R/physignal.z.r
In geomorph: Geometric Morphometric Analyses of 2D and 3D Landmark Data

Documented in physignal.z

#' Assessing phylogenetic signal effect size in Procrustes shape variables
#'
#' Function calculates the degree of phylogenetic signal from Procrustes shape variables, using
#' effect size estimated from likelihood.
#'
#' The function estimates the degree of phylogenetic signal present in Procrustes shape variables for a given
#' phylogeny, based on the standardized location of the log-likelihood in a distribution generated from
#' randomization of residuals in a permutation procedure (RRPP). Unlike the analysis performed in
#' \code{\link{physignal}}, this function finds the optimal branch-length transformation, lambda, which maximizes 
#' likelihood.  This step results in better statistical properties (Collyer et al. 2022), and the effect
#' size (Z) -- the standardized location of the observed log-likelihood in its sampling distribution -- has a linear 
#' relationship with lambda.  Although, Pagel's lambda (Pagel et al. 1999) and Blomberg's K (Blomberg et al. 2003;
#' Adams 2014) are frequently used as measures of the amount of phylogenetic signal (and both are also reported), 
#' the Z-score is an effect size that can be compared among different traits 
#' (see \code{\link{compare.physignal.z}}), and it more precisely describes the fit of data to a tree 
#' (Collyer et al. 2022).
#' 
#' It is assumed that the landmarks have previously been aligned 
#' using Generalized Procrustes Analysis (GPA) [e.g., with \code{\link{gpagen}}].  Multivariate data are subjected
#' to a phylogenetically aligned component analysis to assure that data dimensions do not exceed the number of 
#' observations, making estimation of multivariate log-likelihoods possible.  The tolerance argument can be used to assure
#' an appropriate number of data dimensions are used.  The number of phylogenetically aligned components (PAC.no) 

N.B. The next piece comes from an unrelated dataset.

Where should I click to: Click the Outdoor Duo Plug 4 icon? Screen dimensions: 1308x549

#' can also be used to estimate log-likelihood in fewer dimensions.  This might be necessary for some data sets,
#' as residual covariance matrices can be ill-conditioned, especially if the number of variables exceeds the number
#' of observations.

#' It is assumed that lambda is constant for all shape variables.  It would be possible to consider, for example,
#' whether phylogenetic signal is consistent among different modules via separate analyses, followed by
#' analysis with \code{\link{compare.physignal.z}}.  This could be facilitated by using 
#' \code{\link{coords.subset}} to partition shape data. 

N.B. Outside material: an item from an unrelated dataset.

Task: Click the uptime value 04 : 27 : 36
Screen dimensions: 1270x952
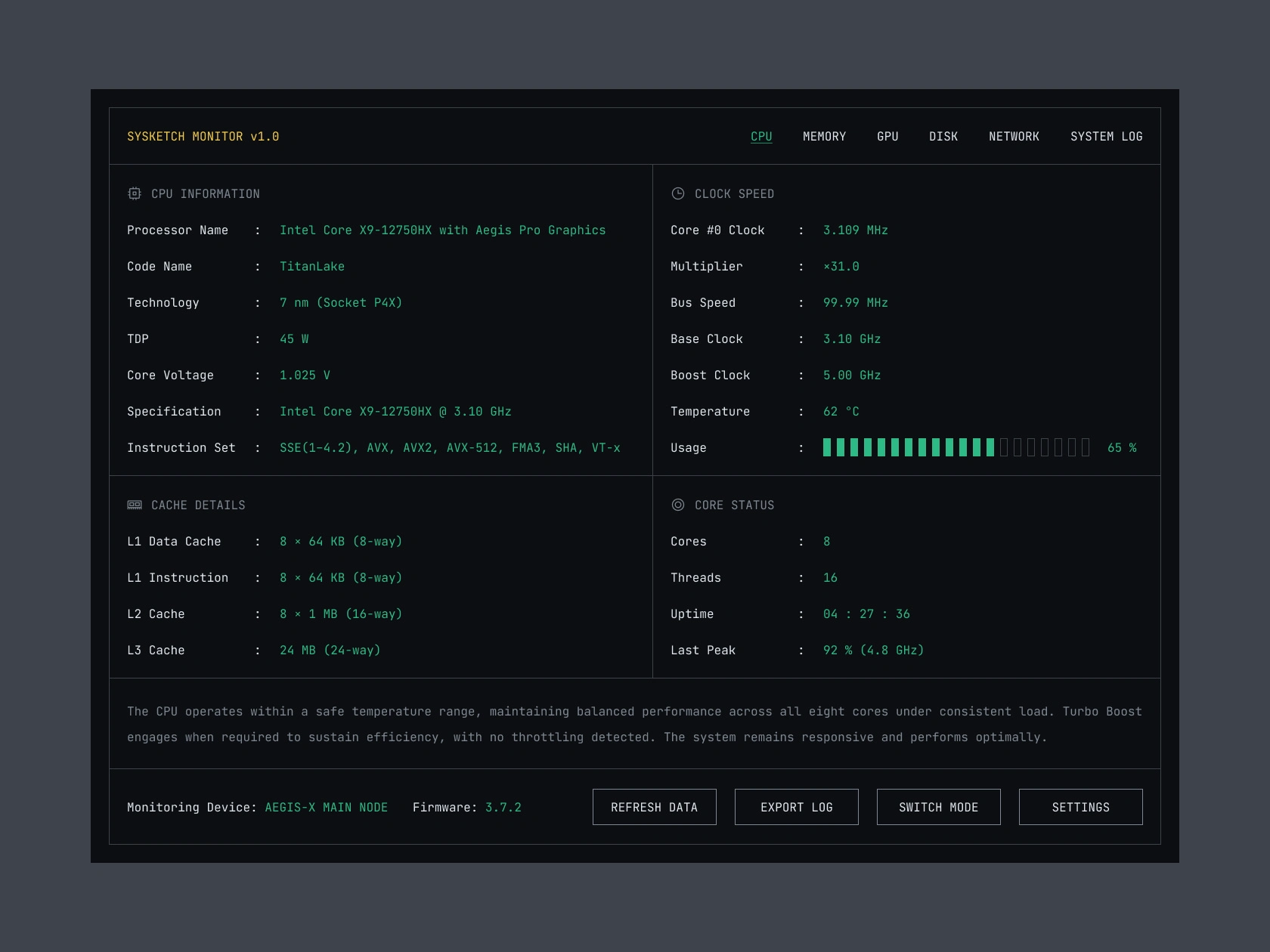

#' This function can also be used with univariate data (i.e. centroid size) if imported as matrix with rownames
#' giving the taxa names. 
#' 
#' Optimization of the tree branch scaling parameter, lambda, is not a process with a single, resolved solution.  For
#' univariate data, optimization is fairly simple: lambda is optimized at the value that yields maximum likelihood.  For
#' multivariate data, generalization is not straightforward.  Although this function currently assumes all variables 
#' in multivariate data have the same lambda, maximizing likelihood over all variables can ignore strong phylogenetic signal
#' restricted to just some of the variables.  Therefore, optimization can can consider the latent strength of phylogenetic 
#' signal in different ways.  Below is a summary of optimization methods, including advantages or disadvantages that might be
#' incurred.  Future versions of this function might update optimization methods, as more research affirms better methods.
#' 
#' \describe{
#' \item{\bold{burn}}{  A burn-in optimization samples a spectrum of lambda from 0 to 1, finding the effect
#' size, Z, from several distributions of log-likelihoods, in order to find the lambda value that maximizes the
#' effect size rather than the log-likelihood.  Once this value of lambda is obtained, the requested number
#' of permutations are run and the final effect size is estimated from the distribution of random log-likelihoods
#' generated.  This is perhaps the best optimization method to assure that the result effect size is 
#' maximized, but it requires considerably more time than the other methods.}
#' \item{\bold{mean}}{  Lambda is optimized for every variable and the mean of the lambdas is used as the 
#' optimized lambda for estimating multivariate log-likelihoods.  This method will guard against a tendency
#' for multivariate optimization to be biased toward 0 or 1, but will also tend to find intermediate values
#' of lambda, even if there is strong phylogenetic signal for some variables.}
#' \item{\bold{front}}{  This method performs phylogenetically aligned component analysis (PACA) and
#' determines the relevant number of components for which covariation between data and phylogeny is 
#' possible (as many or fewer than the number of variables).  PACA front-loads phylogenetic signal in first 
#' components. Thus, lambda is optimized with multivariate likelihood
#' but only for a portion of the full data space where phylogenetic signal might be found.  This method 
#' will tend to bias lambda toward 1, making analysis more similar to using multivariate K, as in
#' \code{\link{physignal}}.}
#' \item{\bold{all}}{  This method simply optimizes lambda using a multivariate likelihood for optimization.  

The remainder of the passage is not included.